→ Постановка задачи 1
Замените «Proclaimer» на «Disclaimer» в записях, начиная со строки, содержащей «Bestuurlijke informatie [Bestuurlijke», и заканчивая последней строкой записей. Приведите эти строки заново, ничего больше в них не меняя.

→ Фрагмент текста
--*--
Свой дом в Терюхе мы дачей никогда не называли. Еще когда мои родители после войны работали в Прокоповке Речицкого района и не думали переезжать в Минск, они начали строить себе дом (ветеранам лес выписывали вне очереди).

После переезда семьи в столицу дом переправили на родину мамы — в деревню Терюху под Гомелем. Филат Азарович и мой дядя Коля за несколько лет его доде­лали. Мы стали ездить туда с начала 1950-х годов каждое лето. Это был обычный деревенский, совсем небольшой, дом у речки, правда, с довольно обширным земельным участком, на котором мой дедушка высадил прекрасный сад, посколь­ку садоводство — в традициях нашей семьи, до революции и в 1920-е годы едва ли не самой богатой в большом селе. О жизни в Терюхе я писала не раз.

Терюха — это близость к земле, к простым вещам, обычным человеческим радостям, привычным для моих родителей с детства. Мы, дети, живя большую часть года в городе, занимаясь в школе, собирая металлолом, катаясь на конь­ках, все же постоянно мечтали о летней поездке в Терюху. Но так же — и наши родители. Шамякин горел нетерпением: скорее взять летний творческий отпуск, бежать от суеты, от борьбы амбиций и зависти коллег, от требовательности чиновников — к настоящей работе, милым людям, истинным ценностям. О маме и говорить нечего: она так до конца жизни и не стала по-настоящему городской жительницей, дамой из «высшего столичного общества». В деревне Шамякиным было легко, свободно, психологически комфортно — они намного лучше чув­ствовали себя среди простых тружеников, чем среди элиты.
--*--
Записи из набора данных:

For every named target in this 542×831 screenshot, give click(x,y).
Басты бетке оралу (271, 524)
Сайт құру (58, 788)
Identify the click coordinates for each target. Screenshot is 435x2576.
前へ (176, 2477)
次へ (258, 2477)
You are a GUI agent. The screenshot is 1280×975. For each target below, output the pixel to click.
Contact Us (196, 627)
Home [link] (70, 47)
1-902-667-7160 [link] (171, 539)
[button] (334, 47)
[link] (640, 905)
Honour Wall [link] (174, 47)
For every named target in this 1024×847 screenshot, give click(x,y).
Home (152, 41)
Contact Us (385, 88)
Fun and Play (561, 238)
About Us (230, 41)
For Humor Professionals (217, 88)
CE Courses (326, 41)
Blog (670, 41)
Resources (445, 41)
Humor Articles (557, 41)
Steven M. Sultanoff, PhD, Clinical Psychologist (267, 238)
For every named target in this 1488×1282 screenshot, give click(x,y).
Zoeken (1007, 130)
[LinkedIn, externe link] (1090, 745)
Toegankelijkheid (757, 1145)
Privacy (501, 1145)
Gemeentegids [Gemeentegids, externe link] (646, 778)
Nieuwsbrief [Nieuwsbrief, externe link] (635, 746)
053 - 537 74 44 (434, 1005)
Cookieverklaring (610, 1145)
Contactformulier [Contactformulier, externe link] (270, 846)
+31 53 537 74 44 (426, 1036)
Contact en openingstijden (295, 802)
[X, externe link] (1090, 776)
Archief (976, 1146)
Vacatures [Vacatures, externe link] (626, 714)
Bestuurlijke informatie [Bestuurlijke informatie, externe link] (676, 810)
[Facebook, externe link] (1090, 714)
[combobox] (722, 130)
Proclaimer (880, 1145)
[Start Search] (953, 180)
--*--
→ Постановка задачи 2
Воспроизведите полностью и без изменений текст о доме в Терюхе.

→ Результат выполнения 1
Bestuurlijke informatie [Bestuurlijke informatie, externe link] (676, 810)
[Facebook, externe link] (1090, 714)
[combobox] (722, 130)
Disclaimer (880, 1145)
[Start Search] (953, 180)

→ Результат выполнения 2
Свой дом в Терюхе мы дачей никогда не называли. Еще когда мои родители после войны работали в Прокоповке Речицкого района и не думали переезжать в Минск, они начали строить себе дом (ветеранам лес выписывали вне очереди).

После переезда семьи в столицу дом переправили на родину мамы — в деревню Терюху под Гомелем. Филат Азарович и мой дядя Коля за несколько лет его доде­лали. Мы стали ездить туда с начала 1950-х годов каждое лето. Это был обычный деревенский, совсем небольшой, дом у речки, правда, с довольно обширным земельным участком, на котором мой дедушка высадил прекрасный сад, посколь­ку садоводство — в традициях нашей семьи, до революции и в 1920-е годы едва ли не самой богатой в большом селе. О жизни в Терюхе я писала не раз.

Терюха — это близость к земле, к простым вещам, обычным человеческим радостям, привычным для моих родителей с детства. Мы, дети, живя большую часть года в городе, занимаясь в школе, собирая металлолом, катаясь на конь­ках, все же постоянно мечтали о летней поездке в Терюху. Но так же — и наши родители. Шамякин горел нетерпением: скорее взять летний творческий отпуск, бежать от суеты, от борьбы амбиций и зависти коллег, от требовательности чиновников — к настоящей работе, милым людям, истинным ценностям. О маме и говорить нечего: она так до конца жизни и не стала по-настоящему городской жительницей, дамой из «высшего столичного общества». В деревне Шамякиным было легко, свободно, психологически комфортно — они намного лучше чув­ствовали себя среди простых тружеников, чем среди элиты.